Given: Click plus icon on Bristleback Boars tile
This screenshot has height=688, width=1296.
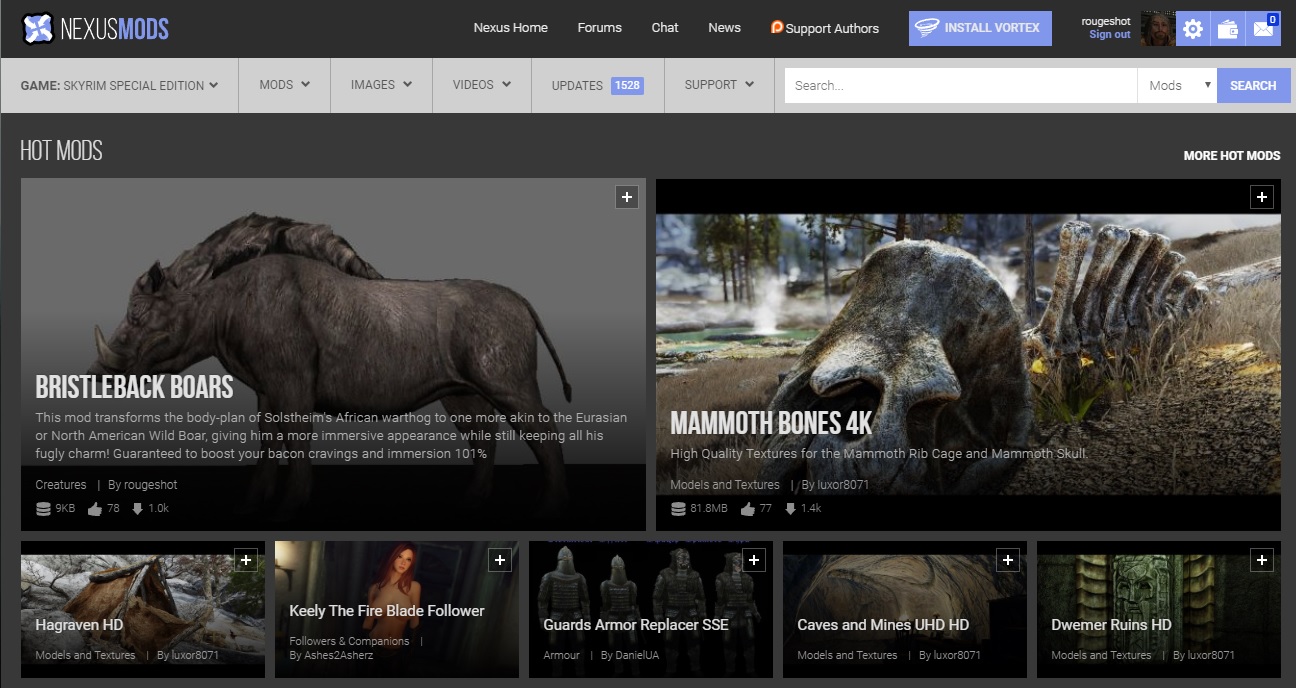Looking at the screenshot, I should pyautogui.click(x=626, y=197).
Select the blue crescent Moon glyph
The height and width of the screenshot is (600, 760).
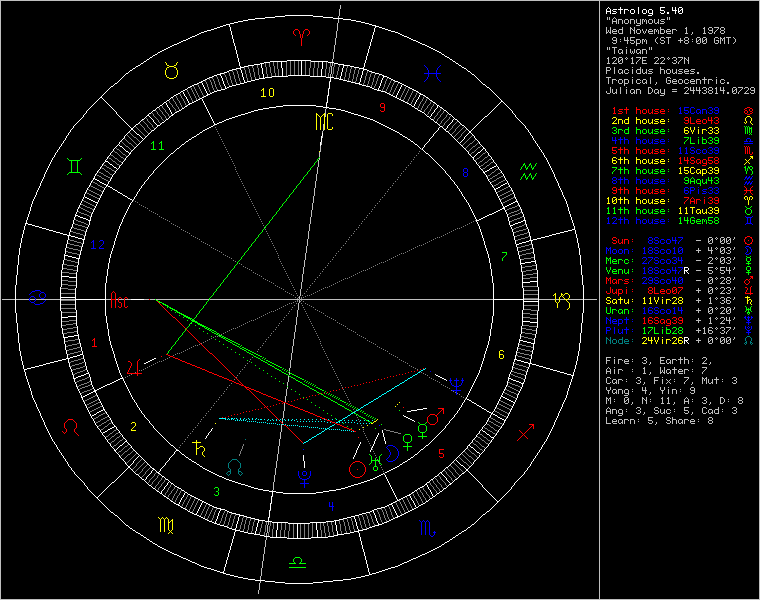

--

## AIM OF THE EXERCISE
The preceding listing is to be restated word for word, with every picture omitted.

## TASK RESPONSE
Given: Click plus icon on Bristleback Boars tile
This screenshot has height=688, width=1296.
Looking at the screenshot, I should pyautogui.click(x=626, y=197).
Select the blue crescent Moon glyph
The height and width of the screenshot is (600, 760).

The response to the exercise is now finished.